What’s Wrong with My Tomato?

Many people are growing their own vegetables for the first time this summer and while that’s exciting and fun, it can also be frustrating when things don’t go exactly right. Maybe you’ve got your garden growing well, baby vegetables are starting to form and one day you go out to do your daily inspection and notice a big, black, sometimes mushy spot on the end of your tomato, melon, pepper, cucumbers, or squash. This doesn’t seem to affect cherry tomatoes, just your prized slicers that you had been eyeing to slice up for that weekend burger!

The good news is that it’s not a disease nor do you have pests on your plants. Instead it’s a physiological disorder commonly called blossom end rot and it is preventable.

Blossom end rot is caused by a lack of calcium or a calcium inbalance in your soil. Just as your bones need calcium to be strong, so do cell walls in your plants, particularly the plants mentioned above. Even if calcium is present in your soil, each time you water you may be leaching some of it out, causing that deficiency.

Drought stress or moisture fluctuations through inconsistent watering have also been known to cause blossom end rot.
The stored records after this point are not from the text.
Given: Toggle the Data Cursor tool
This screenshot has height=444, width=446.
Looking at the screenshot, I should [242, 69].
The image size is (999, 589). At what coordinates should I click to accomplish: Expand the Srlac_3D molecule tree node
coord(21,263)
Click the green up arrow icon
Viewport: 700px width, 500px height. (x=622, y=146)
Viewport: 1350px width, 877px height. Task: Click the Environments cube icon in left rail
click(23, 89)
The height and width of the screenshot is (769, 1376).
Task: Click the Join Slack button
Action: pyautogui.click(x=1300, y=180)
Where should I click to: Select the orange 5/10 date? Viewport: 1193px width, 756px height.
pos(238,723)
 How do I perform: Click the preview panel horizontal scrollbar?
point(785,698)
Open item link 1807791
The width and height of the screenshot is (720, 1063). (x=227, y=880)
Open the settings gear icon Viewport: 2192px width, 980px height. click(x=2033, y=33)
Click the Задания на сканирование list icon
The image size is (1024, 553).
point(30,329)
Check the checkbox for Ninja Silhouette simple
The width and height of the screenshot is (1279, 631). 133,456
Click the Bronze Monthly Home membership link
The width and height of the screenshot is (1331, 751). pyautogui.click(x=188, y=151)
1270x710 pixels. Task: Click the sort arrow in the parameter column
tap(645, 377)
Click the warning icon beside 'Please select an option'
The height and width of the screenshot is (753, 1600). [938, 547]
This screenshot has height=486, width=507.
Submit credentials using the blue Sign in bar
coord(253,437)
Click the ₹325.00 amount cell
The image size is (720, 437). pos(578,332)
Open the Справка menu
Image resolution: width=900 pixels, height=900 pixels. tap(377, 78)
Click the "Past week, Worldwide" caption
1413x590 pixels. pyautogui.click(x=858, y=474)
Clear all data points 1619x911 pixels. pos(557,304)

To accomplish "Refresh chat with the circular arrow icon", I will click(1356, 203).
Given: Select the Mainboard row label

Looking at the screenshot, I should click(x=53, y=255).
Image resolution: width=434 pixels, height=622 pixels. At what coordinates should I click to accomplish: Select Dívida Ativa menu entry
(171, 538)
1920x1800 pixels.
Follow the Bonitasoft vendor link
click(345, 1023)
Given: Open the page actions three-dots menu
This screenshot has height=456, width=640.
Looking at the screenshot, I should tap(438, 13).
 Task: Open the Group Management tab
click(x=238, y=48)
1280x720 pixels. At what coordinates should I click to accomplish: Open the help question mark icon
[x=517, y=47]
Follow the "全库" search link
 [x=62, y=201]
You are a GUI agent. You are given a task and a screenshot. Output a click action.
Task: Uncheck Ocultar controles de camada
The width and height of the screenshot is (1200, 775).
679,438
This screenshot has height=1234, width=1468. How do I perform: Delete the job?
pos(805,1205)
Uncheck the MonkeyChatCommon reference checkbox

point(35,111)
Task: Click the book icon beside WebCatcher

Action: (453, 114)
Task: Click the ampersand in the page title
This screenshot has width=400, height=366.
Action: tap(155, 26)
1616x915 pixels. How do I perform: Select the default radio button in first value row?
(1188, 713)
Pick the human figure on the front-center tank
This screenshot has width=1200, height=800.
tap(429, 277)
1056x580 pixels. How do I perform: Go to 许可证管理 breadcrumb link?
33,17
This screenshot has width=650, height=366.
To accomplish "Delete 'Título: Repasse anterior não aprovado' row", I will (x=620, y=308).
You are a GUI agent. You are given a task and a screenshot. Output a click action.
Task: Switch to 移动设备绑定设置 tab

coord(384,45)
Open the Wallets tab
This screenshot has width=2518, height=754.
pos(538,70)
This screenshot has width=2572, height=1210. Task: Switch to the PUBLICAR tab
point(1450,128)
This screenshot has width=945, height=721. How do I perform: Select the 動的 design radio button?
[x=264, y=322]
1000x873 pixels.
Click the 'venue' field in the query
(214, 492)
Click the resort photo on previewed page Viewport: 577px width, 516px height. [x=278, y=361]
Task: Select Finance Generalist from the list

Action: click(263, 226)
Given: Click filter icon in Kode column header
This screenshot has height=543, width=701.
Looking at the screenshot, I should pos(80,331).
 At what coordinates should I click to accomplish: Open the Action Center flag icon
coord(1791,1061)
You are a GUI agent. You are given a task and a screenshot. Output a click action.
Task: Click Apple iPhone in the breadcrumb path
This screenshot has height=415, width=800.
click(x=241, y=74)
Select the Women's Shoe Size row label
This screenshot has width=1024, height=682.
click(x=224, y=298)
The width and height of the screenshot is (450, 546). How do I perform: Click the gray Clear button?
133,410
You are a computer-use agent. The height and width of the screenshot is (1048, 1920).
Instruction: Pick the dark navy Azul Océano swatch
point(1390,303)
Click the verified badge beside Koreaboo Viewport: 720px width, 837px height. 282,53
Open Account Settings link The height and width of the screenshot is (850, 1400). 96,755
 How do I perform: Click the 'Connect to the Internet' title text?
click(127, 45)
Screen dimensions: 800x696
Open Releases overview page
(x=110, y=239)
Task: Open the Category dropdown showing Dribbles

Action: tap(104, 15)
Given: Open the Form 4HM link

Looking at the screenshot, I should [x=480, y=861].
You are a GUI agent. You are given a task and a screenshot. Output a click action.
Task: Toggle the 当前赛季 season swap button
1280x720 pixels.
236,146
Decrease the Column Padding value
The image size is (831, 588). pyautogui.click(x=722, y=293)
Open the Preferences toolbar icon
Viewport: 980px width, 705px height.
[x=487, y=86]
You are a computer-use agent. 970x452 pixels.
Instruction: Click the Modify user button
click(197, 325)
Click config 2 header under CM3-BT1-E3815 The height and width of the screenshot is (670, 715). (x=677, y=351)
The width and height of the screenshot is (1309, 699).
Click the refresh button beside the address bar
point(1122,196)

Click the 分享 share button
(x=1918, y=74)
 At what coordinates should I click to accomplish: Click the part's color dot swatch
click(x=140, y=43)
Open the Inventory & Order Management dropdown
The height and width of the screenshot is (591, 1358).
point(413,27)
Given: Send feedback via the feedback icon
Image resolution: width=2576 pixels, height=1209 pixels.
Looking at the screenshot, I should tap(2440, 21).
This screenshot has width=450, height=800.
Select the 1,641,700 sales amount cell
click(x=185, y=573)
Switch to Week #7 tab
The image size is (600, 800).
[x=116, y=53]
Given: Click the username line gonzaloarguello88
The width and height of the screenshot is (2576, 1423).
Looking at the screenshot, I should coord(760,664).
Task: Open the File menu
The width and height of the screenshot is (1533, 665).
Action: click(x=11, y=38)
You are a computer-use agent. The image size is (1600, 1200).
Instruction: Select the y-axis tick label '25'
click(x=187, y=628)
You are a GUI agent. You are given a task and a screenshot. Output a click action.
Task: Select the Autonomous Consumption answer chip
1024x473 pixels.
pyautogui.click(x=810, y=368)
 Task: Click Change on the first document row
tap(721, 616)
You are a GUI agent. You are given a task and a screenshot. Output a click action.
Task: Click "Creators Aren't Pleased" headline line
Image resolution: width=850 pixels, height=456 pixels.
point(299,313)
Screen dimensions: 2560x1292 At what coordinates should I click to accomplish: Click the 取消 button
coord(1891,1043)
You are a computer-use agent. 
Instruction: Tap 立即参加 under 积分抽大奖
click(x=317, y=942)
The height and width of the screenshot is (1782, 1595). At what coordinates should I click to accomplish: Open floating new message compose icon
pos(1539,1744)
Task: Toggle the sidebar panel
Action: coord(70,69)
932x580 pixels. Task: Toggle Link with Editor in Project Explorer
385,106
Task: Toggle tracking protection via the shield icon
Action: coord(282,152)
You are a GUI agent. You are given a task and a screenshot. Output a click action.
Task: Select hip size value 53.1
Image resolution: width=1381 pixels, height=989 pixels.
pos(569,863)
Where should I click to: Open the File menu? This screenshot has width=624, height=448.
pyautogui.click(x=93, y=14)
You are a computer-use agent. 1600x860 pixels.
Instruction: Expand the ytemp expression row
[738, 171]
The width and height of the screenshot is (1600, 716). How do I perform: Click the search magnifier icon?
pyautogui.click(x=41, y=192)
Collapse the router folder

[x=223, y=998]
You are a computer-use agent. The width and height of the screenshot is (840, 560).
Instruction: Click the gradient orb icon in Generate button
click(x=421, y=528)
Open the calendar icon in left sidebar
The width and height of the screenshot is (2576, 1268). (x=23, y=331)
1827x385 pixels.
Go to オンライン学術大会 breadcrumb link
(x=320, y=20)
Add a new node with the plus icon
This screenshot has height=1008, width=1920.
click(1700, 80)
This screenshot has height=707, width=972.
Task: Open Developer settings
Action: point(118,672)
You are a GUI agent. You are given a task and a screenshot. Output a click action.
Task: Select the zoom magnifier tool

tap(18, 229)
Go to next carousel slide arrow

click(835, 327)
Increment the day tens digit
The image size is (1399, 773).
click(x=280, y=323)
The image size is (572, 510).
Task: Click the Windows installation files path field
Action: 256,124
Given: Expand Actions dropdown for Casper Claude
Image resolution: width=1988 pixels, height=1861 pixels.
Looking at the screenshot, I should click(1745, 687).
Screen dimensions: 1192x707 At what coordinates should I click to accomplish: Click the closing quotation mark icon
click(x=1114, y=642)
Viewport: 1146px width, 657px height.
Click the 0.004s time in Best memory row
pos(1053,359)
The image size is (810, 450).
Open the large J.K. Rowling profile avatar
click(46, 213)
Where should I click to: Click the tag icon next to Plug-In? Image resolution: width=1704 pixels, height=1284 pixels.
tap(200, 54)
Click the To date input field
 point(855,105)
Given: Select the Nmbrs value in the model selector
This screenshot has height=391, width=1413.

Sometimes it’s not merely the lack of calcium that causes the problem, but the fact that the plant is unable to absorb and process the calcium out of the soil fast enough to keep up with the growth of the plant.

Managing blossom end rot is a fairly simple process though. The first thing to do is to be sure that your watering is consistent. Plants are like people- neither like wet feet so be sure that you aren’t letting them sit in water. Watering evenly is the key here. You can add a top layer of mulch to help retain the moisture if you find that our hot, dry winds of late have been drying out your plants too quickly.

The next thing to do is to add calcium through your fertilizer. We like the Happy Frog line of fertilizers, but be sure to check the package. Ironically, the Tomato and Vegetable formula, although fine to use, does not have the highest amount of calcium. Since you should be fertilizing regularly anyway in order to have a bountiful harvest, this is an easy product to use to ensure you are getting both the fertilizer and the calcium your plants need.

If you prefer to use some other kind of fertilizer, there is another way to get the calcium you need to your plants. Bonide makes a preparation named Rot Stop and this simple to apply, topical spray will work well too to supply the needed calcium. As always, apply following label directions.

Some gardeners swear by the addition of crushed eggshells, limestone, or calcium carbonate added at the time of planting to prevent blossom end rot, although I’ve never had great success with these. They certainly won’t hurt though, if you have an abundance of eggshells and want to try it.

Blossom end rot can be frustrating, but I’d rather deal with that than squash bugs which are also rampant this summer. Add a little calcium and you’ll be back on your way to a hefty harvest in no time!